* TASK PROMPT
Using the records below, transcribe word for word the stretch from the line that contains "Geschichte und Zukunft (1156, 954)" through the line that contains "Bethesda Spital (799, 971)", both end lines included, and nothing else.

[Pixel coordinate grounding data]
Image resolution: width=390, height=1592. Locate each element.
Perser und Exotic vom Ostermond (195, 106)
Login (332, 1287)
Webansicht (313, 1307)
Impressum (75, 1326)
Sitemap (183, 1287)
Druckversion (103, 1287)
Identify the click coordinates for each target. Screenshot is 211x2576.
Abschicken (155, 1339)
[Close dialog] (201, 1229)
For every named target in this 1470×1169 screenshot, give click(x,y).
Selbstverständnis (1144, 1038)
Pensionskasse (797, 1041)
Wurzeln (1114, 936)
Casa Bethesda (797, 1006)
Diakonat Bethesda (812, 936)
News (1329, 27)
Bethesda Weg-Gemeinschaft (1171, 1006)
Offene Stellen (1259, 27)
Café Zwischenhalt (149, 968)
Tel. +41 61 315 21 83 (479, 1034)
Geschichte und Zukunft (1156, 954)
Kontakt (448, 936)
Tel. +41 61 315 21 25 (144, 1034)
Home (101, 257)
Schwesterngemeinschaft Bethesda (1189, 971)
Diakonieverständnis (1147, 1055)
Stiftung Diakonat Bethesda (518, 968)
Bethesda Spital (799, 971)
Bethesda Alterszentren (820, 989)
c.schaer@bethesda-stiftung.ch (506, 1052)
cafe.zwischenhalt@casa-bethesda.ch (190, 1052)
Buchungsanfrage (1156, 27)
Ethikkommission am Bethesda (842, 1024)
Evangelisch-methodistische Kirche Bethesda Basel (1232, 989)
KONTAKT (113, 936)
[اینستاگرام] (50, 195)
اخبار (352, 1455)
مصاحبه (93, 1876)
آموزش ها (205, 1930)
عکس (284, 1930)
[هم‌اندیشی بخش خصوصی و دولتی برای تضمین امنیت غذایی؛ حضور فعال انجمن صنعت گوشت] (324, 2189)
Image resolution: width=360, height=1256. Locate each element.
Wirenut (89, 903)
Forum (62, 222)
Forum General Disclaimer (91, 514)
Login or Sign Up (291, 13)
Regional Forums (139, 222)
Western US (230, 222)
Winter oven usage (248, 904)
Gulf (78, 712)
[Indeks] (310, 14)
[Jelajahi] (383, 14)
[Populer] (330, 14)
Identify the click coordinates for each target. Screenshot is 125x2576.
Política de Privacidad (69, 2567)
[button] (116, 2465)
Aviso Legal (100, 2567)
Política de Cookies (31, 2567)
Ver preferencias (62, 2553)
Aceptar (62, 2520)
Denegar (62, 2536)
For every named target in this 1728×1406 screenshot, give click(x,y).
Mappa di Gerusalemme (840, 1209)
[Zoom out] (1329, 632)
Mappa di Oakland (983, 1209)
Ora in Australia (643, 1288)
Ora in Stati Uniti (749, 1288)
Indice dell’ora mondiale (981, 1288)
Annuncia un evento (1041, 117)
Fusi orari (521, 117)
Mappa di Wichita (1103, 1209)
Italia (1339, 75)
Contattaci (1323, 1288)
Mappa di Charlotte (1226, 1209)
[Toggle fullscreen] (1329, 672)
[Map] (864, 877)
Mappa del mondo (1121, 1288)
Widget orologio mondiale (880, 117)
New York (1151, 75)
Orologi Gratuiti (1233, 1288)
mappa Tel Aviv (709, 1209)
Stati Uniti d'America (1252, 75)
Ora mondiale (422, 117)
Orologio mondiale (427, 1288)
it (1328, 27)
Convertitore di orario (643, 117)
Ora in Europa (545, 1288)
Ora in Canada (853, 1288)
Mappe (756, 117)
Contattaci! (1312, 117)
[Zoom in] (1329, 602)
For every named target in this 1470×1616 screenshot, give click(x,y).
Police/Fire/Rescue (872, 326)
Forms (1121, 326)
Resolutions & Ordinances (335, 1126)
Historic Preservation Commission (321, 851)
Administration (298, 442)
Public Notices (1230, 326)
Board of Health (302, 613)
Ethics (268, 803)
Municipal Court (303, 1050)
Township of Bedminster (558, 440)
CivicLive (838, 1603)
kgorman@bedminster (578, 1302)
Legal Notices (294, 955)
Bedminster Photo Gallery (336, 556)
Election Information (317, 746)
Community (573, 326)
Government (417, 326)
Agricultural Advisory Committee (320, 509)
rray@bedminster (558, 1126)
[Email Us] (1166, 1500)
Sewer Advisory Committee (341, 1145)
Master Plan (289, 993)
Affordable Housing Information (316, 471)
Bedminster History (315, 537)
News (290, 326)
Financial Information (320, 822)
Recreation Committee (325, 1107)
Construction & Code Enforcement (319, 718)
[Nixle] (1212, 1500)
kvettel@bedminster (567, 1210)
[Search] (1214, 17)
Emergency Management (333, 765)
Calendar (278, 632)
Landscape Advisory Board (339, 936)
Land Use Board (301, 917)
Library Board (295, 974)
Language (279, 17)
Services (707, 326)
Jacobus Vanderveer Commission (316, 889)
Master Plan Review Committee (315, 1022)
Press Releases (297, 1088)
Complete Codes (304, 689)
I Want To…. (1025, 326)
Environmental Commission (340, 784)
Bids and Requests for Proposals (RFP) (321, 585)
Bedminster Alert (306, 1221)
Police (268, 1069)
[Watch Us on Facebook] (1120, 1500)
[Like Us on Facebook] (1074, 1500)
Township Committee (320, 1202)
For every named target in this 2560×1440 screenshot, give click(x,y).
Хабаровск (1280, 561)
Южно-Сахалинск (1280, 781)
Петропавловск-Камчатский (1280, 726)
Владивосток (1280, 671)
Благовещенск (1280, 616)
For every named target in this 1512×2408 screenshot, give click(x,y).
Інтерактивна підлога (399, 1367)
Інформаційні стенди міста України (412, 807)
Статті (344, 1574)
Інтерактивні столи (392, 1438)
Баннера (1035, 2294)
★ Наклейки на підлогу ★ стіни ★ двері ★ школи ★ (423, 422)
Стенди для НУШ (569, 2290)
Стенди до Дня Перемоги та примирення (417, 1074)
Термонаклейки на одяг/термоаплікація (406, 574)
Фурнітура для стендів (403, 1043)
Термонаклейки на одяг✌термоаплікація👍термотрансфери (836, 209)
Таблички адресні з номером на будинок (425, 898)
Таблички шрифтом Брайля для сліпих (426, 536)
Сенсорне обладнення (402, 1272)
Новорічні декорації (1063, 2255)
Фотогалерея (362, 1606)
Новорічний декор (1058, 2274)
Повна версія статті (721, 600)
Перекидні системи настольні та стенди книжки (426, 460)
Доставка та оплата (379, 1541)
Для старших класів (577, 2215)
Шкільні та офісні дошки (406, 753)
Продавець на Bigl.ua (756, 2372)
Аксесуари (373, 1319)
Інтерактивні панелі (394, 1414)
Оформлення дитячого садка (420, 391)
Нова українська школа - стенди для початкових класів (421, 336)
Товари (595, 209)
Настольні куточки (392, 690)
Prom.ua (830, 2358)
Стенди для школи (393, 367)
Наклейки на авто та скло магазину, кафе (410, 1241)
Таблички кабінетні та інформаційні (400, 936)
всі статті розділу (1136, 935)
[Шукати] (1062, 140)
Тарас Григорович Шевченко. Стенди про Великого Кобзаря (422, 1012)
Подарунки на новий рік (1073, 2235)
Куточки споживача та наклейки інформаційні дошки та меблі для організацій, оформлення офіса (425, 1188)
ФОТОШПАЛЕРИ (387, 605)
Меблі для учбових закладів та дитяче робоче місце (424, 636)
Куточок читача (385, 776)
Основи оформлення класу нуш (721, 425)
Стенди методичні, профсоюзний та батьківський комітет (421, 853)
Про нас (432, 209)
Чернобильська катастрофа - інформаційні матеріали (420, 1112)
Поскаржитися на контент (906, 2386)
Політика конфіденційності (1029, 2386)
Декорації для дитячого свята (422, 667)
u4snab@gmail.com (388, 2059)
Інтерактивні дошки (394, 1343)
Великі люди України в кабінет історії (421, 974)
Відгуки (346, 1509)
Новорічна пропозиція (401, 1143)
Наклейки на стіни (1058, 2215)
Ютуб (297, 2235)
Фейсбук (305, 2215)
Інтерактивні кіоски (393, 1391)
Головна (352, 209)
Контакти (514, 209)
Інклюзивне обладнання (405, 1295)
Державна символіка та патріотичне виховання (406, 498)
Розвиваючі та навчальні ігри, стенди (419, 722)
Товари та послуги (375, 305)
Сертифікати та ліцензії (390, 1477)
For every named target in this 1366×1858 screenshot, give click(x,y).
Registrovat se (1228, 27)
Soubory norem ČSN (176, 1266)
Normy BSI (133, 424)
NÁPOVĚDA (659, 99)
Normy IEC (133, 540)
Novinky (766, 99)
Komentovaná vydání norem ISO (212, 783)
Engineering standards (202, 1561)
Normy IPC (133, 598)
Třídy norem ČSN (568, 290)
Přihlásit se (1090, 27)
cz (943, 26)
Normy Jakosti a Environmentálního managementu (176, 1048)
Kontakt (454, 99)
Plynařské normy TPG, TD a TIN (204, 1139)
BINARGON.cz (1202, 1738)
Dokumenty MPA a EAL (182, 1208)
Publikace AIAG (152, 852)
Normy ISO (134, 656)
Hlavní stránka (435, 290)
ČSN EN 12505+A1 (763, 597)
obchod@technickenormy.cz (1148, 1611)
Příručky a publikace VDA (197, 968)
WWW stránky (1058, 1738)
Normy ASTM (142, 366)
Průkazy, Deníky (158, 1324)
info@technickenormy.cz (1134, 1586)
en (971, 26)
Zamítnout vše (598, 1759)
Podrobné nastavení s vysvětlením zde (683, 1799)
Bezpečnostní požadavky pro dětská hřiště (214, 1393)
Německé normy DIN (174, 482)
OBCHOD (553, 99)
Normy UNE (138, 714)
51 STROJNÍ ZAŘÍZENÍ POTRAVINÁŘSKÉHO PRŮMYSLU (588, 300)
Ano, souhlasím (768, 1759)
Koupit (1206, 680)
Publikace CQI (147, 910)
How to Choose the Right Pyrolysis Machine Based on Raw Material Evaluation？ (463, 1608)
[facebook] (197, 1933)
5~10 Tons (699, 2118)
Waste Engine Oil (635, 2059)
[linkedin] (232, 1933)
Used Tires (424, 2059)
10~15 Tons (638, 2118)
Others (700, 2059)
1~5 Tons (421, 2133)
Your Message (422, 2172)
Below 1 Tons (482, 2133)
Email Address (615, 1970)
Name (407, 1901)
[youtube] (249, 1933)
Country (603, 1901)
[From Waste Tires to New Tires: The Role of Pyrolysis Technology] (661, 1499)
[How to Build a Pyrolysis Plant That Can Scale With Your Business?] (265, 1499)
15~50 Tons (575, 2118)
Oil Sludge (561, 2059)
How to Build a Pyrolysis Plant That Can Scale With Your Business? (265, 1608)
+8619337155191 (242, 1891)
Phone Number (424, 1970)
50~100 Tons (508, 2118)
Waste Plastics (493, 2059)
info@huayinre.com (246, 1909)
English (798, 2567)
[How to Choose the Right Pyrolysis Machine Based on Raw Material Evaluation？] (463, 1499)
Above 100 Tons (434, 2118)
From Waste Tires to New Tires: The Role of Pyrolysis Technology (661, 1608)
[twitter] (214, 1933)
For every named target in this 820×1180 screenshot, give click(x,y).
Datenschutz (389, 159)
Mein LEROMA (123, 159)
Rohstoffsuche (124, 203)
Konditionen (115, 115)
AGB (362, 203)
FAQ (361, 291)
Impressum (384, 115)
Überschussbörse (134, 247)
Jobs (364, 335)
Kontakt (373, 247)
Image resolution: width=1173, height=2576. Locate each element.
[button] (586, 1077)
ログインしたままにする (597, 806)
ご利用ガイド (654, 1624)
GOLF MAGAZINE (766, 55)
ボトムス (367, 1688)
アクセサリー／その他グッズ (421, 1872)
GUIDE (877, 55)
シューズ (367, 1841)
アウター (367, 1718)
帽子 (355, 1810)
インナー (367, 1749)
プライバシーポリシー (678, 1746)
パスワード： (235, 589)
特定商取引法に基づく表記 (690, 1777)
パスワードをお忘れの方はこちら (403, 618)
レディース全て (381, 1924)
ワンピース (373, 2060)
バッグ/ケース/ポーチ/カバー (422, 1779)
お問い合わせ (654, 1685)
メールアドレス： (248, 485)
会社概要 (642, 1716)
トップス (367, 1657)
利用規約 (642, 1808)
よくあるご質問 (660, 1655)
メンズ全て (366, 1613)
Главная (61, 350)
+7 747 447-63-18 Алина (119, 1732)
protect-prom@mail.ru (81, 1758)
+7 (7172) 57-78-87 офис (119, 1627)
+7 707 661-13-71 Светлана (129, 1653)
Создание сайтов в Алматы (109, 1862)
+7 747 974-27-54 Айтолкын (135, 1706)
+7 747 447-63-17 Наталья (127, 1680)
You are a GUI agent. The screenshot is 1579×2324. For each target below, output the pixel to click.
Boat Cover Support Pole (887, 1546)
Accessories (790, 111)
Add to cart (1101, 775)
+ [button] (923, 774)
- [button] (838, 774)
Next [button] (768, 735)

* SOLUTION TO THE PROBLEM
Geschichte und Zukunft (1156, 954)
Kontakt (448, 936)
Tel. +41 61 315 21 25 (144, 1034)
Home (101, 257)
Schwesterngemeinschaft Bethesda (1189, 971)
Diakonieverständnis (1147, 1055)
Stiftung Diakonat Bethesda (518, 968)
Bethesda Spital (799, 971)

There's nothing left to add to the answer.